In any case, whilst writing my answer to the question ‘WHAT SHOULD YOU DO AFTER THE CLASS”, I was endeavouring to figure out what I would say to a class participant who has no intention of going beyond the beginner’s class. What could someone who knows the bare basics of BaZi and has some ability to read a person’s character, be able to do with that knowledge?

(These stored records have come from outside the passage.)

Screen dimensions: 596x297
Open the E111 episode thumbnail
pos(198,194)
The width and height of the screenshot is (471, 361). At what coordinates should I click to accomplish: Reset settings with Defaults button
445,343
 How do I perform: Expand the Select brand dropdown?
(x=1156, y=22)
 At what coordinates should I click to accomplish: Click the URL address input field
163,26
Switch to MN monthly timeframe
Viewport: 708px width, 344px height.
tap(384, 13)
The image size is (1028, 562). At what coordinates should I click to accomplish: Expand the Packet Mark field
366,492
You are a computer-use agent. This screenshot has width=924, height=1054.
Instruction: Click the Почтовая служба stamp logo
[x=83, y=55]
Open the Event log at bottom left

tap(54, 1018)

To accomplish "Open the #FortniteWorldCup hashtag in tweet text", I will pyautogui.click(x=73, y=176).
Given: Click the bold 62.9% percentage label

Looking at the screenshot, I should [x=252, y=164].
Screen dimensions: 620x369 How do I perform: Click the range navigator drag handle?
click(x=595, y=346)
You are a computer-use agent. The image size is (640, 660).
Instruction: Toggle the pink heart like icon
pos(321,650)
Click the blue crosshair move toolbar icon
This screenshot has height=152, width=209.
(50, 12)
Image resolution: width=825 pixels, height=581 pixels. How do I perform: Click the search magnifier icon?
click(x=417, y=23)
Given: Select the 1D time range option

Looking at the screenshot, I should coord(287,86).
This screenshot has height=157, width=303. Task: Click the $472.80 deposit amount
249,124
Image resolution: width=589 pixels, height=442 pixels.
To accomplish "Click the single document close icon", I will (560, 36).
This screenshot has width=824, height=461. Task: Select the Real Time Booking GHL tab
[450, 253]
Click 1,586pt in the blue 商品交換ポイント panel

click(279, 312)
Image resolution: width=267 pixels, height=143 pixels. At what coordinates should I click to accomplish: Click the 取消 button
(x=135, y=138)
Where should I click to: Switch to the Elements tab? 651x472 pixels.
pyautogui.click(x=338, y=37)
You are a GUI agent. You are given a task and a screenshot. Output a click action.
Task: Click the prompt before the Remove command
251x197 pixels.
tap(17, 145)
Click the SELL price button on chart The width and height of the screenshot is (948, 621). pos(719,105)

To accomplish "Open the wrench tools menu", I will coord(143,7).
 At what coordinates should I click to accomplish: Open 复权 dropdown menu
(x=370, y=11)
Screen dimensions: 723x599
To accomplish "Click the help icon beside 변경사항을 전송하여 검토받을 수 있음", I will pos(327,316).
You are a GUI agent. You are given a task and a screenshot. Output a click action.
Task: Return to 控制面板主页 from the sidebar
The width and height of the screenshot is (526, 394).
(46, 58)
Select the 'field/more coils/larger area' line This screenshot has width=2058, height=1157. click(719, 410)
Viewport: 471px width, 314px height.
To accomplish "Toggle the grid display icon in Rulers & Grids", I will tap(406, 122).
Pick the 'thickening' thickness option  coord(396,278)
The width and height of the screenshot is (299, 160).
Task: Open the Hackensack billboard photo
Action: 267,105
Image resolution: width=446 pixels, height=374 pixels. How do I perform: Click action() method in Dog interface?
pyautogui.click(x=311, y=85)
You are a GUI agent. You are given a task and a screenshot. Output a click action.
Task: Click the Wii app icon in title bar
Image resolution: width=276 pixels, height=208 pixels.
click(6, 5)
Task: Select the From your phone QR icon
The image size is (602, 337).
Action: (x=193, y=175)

It was then that I remembered this very moving segment of the Nobel Lecture by Aung San Suu Kyi, delivered in Oslo on 16 June, 2012 (text) – I have included the video further down for those who would like to hear the words themselves, delivered perfectly by a lady who exudes grace thanks to her Six Elegance Day Master which is 己 未 Ji Wei. In her lecture, Aung San Suu Kyi speaks of the concept of ‘suffering’:
A positive aspect of living in isolation was that I had ample time in which to ruminate over the meaning of words and precepts that I had known and accepted all my life. As a Buddhist, I had heard about dukha, generally translated as suffering, since I was a small child. Almost on a daily basis elderly, and sometimes not so elderly, people around me would murmur “dukha, dukha” when they suffered from aches and pains or when they met with some small, annoying mishaps. However, it was only during my years of house arrest that I got around to investigating the nature of the six great dukha. These are: to be conceived, to age, to sicken, to die, to be parted from those one loves, to be forced to live in propinquity with those one does not love. I examined each of the six great sufferings, not in a religious context but in the context of our ordinary, everyday lives. If suffering were an unavoidable part of our existence, we should try to alleviate it as far as possible in practical, earthly ways. I mulled over the effectiveness of ante- and post-natal programmes and mother and childcare; of adequate facilities for the aging population; of comprehensive health services; of compassionate nursing and hospices. I was particularly intrigued by the last two kinds of suffering: to be parted from those one loves and to be forced to live in propinquity with those one does not love. What experiences might our Lord Buddha have undergone in his own life that he had included these two states among the great sufferings? I thought of prisoners and refugees, of migrant workers and victims of human trafficking, of that great mass of the uprooted of the earth who have been torn away from their homes, parted from families and friends, forced to live out their lives among strangers who are not always welcoming.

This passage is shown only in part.